(Passage shown Opens)
The great Paul Mazursky has died at the age of 84. For eight or nine years Mazursky’s films seemed to understand the half-comedic, half-bittersweet backwash of the ’60s and ’70s better than any other filmmaker except perhaps Robert Altman. Mazurksy was the reigning Woody Allen figure — the guy whose films were connected with the moods and meanderings and what modern hipster relationships were really about back then — before Allen found his voice and took the crown away from Mazursky with Annie Hall in ’78. Mazursky’s New York roots went into Next Stop, Greenwich Village (’76), An Unmarried Woman (’78) and Moscow on the Hudson (’84) but there was always something more knowing and intimate about his Los Angeles-based films. From ’69 to ’78 Mazursky held mountains in the palm of his hands, or something close to that.
(Passage shown Closes)
◆ What this task involves ◆
Copy out the part of the Paul Mazursky passage starting at "The great Paul" and ending at "close to that.", word for word. The listing comes from a separate, unrelated source.
(Data listing Opens)
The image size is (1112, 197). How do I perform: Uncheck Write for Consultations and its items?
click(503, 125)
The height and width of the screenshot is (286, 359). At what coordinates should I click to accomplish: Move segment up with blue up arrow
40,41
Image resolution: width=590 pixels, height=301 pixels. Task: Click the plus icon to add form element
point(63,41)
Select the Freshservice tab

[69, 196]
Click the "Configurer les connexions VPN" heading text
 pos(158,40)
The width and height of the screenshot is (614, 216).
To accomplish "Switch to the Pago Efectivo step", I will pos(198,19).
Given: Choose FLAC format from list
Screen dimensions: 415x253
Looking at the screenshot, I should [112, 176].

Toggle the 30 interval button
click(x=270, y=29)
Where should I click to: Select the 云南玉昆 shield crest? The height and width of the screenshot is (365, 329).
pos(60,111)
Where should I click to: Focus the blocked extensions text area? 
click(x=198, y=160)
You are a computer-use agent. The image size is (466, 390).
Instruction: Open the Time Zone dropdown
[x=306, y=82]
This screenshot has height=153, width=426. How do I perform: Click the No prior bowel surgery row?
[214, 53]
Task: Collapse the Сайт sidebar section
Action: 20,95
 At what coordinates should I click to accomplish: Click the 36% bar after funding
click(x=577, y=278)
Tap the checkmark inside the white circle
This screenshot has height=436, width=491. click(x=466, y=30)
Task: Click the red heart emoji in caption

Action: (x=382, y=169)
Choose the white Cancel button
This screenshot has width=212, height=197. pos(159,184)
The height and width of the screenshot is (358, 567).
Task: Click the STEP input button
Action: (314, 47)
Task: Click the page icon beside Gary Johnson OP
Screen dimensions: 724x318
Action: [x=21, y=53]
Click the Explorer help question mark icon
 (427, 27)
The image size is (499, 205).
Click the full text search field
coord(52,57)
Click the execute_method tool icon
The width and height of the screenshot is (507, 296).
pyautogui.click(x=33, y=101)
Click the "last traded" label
(Data listing Closes)
◆ Written reply ◆
The great Paul Mazursky has died at the age of 84. For eight or nine years Mazursky’s films seemed to understand the half-comedic, half-bittersweet backwash of the ’60s and ’70s better than any other filmmaker except perhaps Robert Altman. Mazurksy was the reigning Woody Allen figure — the guy whose films were connected with the moods and meanderings and what modern hipster relationships were really about back then — before Allen found his voice and took the crown away from Mazursky with Annie Hall in ’78. Mazursky’s New York roots went into Next Stop, Greenwich Village (’76), An Unmarried Woman (’78) and Moscow on the Hudson (’84) but there was always something more knowing and intimate about his Los Angeles-based films. From ’69 to ’78 Mazursky held mountains in the palm of his hands, or something close to that.